» TASK DESCRIPTION
Retype the lines of the listing below exactly, but only those from the one containing "Task: Click the 03 Oct 2026 expiry date" through the last line; pictures stay out.

[Start of Attachment]

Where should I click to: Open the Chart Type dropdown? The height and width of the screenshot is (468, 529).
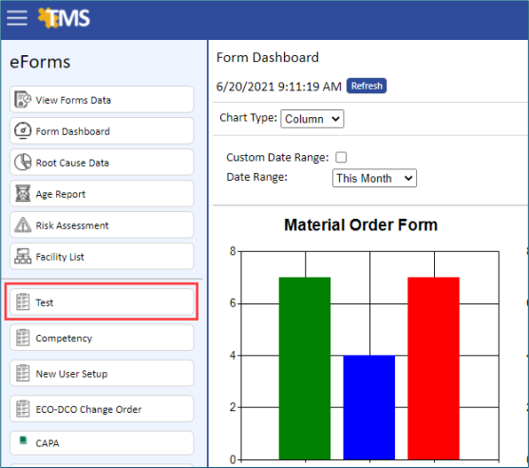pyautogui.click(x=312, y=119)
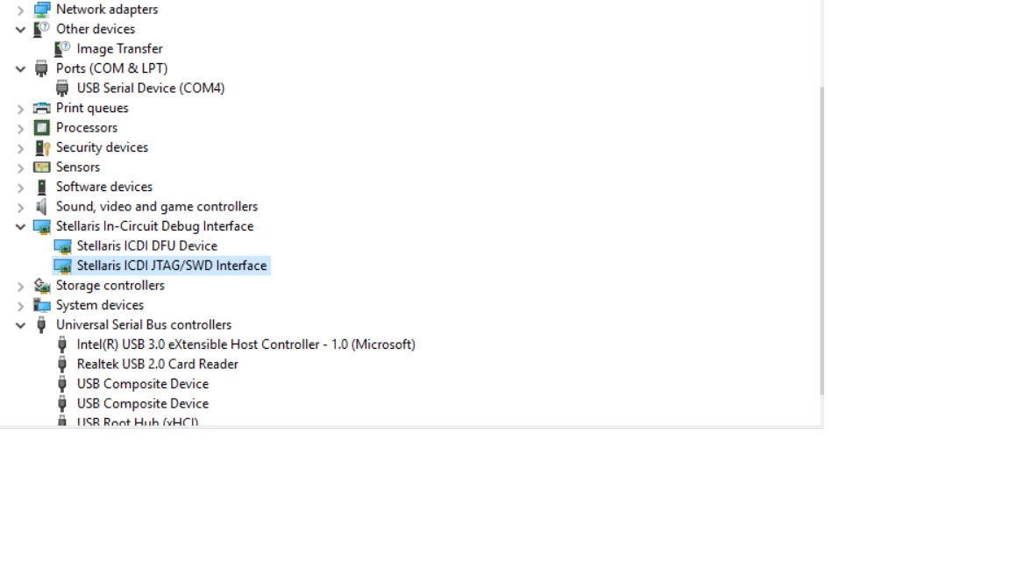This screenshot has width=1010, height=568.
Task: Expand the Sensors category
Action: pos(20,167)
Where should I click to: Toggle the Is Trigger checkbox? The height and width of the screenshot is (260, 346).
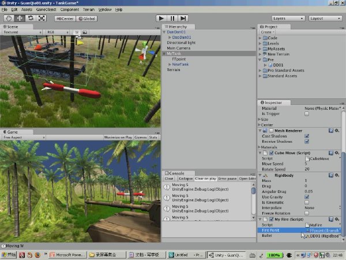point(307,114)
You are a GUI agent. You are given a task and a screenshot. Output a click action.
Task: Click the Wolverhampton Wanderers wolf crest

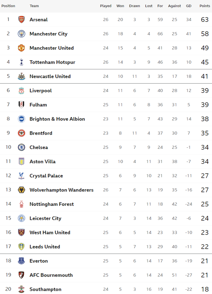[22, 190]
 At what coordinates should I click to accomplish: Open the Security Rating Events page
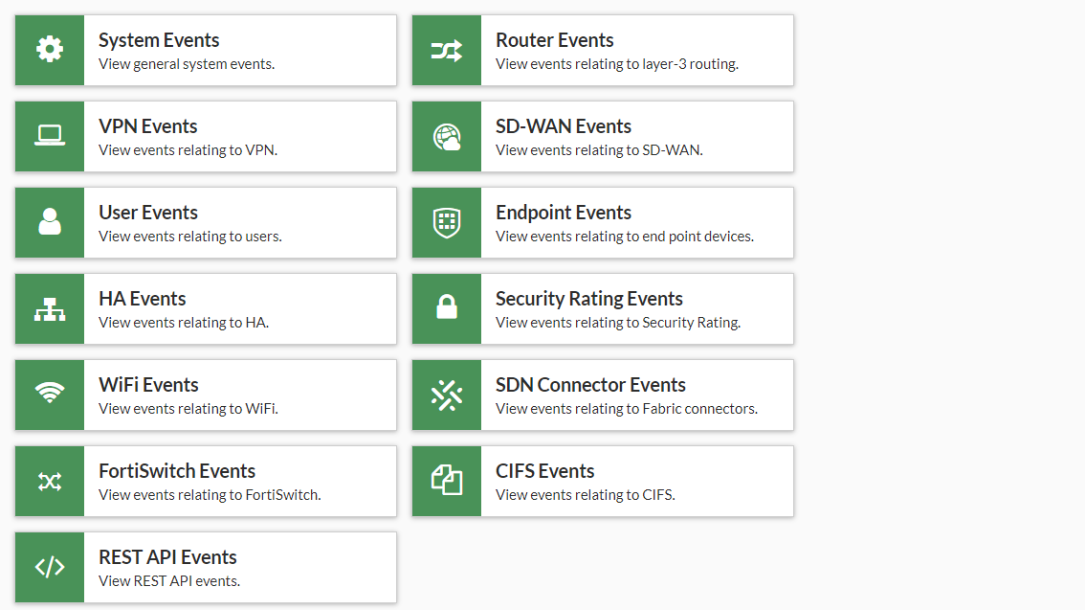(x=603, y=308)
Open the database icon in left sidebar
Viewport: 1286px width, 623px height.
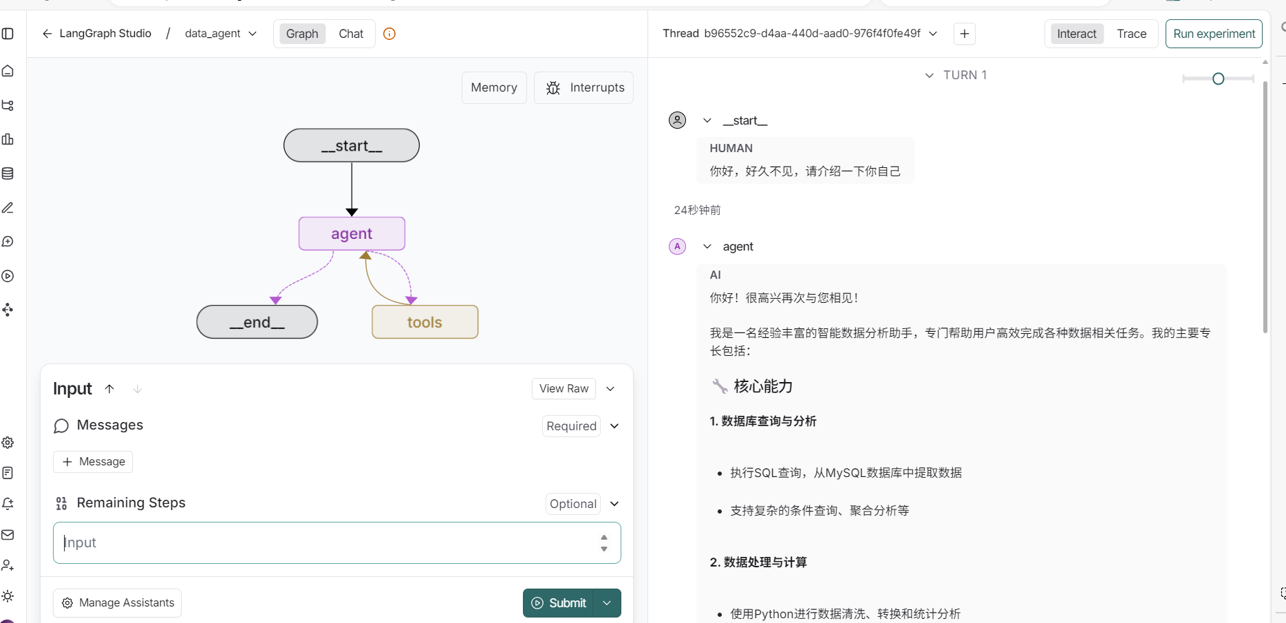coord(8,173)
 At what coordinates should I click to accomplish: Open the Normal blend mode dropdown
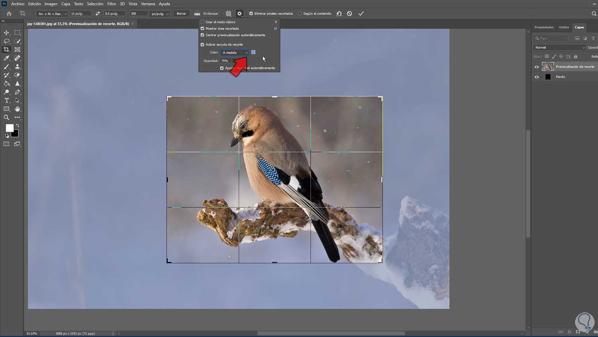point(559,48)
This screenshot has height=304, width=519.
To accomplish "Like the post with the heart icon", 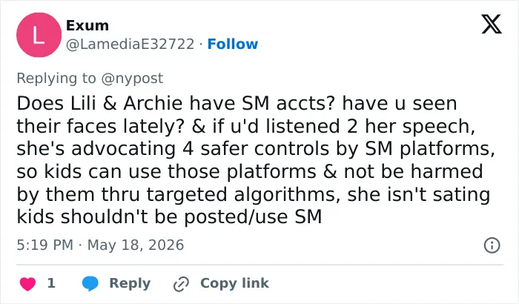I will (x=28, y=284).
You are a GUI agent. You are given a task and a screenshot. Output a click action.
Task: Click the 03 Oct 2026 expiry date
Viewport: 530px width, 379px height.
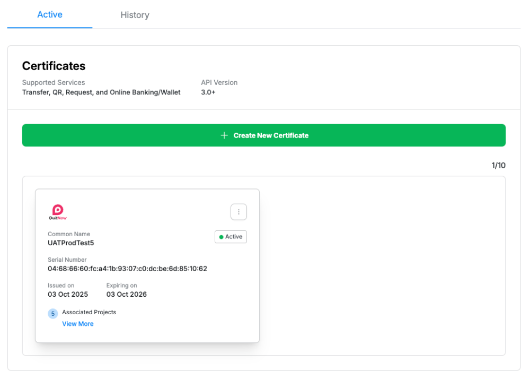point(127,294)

[End of Attachment]

» RESPONSE BOX
Task: Click the 03 Oct 2026 expiry date
Viewport: 530px width, 379px height.
point(127,294)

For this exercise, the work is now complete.